When Inuyasha nodded that the coast was clear, both Miroku and Sango jumped from their hiding place inside of a play fort. Inuyasha handed Sango her pack, then turned to Miroku.

"These things are basically grenades," Inuyasha said, handing Miroku ten of the egg-shaped devices. "They'll waste these low-level demons, but… don't waste them."

"I got it." Miroku took the devices from Inuyasha, then both men nodded at each other.

"Whatever made this thing is somewhere in that building," Sango summarized, then turned a scowl toward Miroku, "and what with him here, I couldn't get a closer look."

"Because you needed to wait for the people with the weapons, Sango!" Miroku snapped; no one missed the way he put his hand tenderly on Sango's arm. "You're watching the way these things can take a dozen bullets before going down…"

"Well then," Kagura interrupted, partially because the bickering was not doing anything toward getting them to ground zero, but also because she wanted to see if her weapons worked. "Time to light up the sky with one of these.

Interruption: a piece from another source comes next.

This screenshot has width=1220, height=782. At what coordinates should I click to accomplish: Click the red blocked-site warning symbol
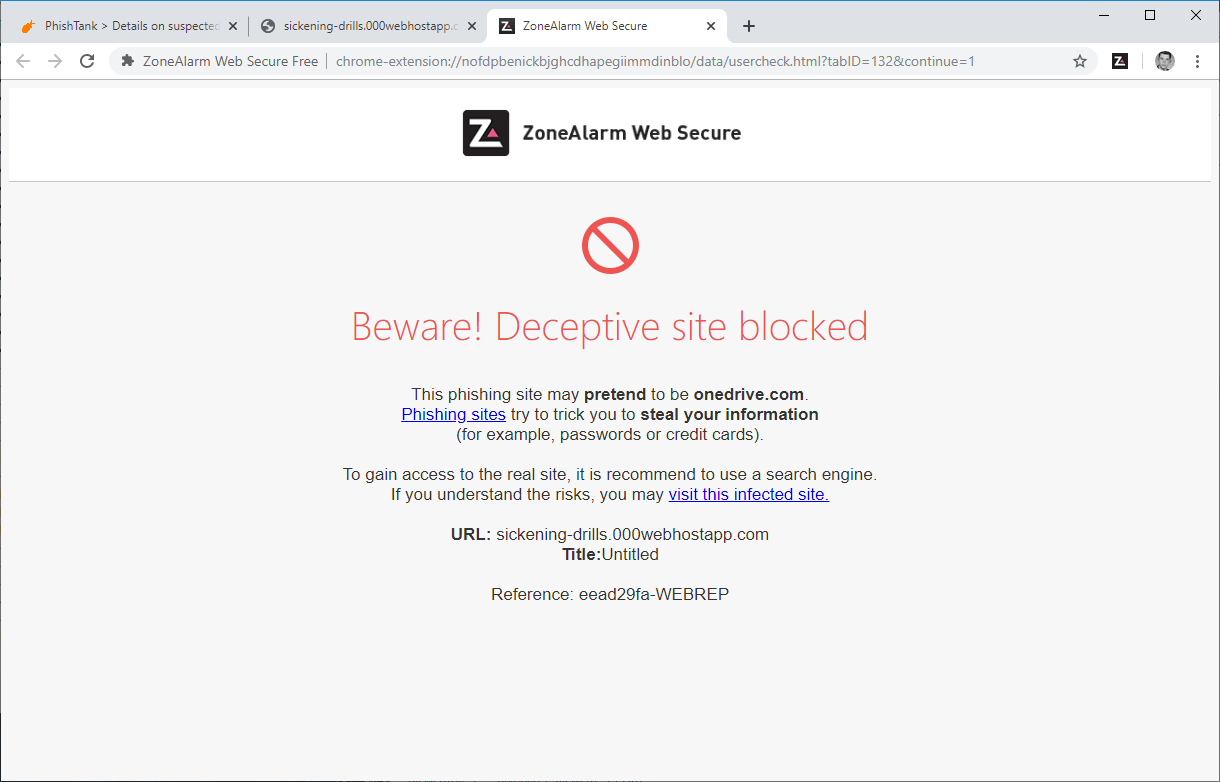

Inuyasha, will you do the honors of throwing this toward the highest concentration of demons you think you can hit?" Kagura then gasped as she looked at the disguised demon. "Oh, and don't forget to wear the special things I made for you. I don't want to wipe out our friend demon."

"You're somethin' else," Inuyasha chuckled, and pulled the netted wire vest that Kagura had constructed: a reiki disrupter. "You know with me bein' only half-demon, all reiki can do is zap me human. So… if it comes to it and you need to waste something, just do it. I'll survive."

"I was thinking more about the excruciating pain side effect," Kagura drawled. "If I can help it, I don't want to put you through that." Kagura then winked. "Besides, your demon powers are really handy right now."

"Yeah yeah," Inuyasha smirked. He scanned for where the biggest set of noodles was, then pulled out the pin and launched. "Time to light up New York."

Magenta light flashed through the sky as the reiki bomb exploded, painting Manhattan in its colors and reverberating so strongly that the ground underneath Kagura's feet shook. More importantly though, in that space, where there were once a mass of writhing demons, the sky was now clear. One reiki bomb had been enough to obliterate more of those demons than the entire New York National Guard had succeeded in taking out.

"Looks like they work," Inuyasha chuckled, and unhooked another one. "You ready to walk into hell?"

"Yeah," Kagura answered, "I think that we are."

And truly, she was. Her first experiment worked; now it was time to see if all the others worked, too.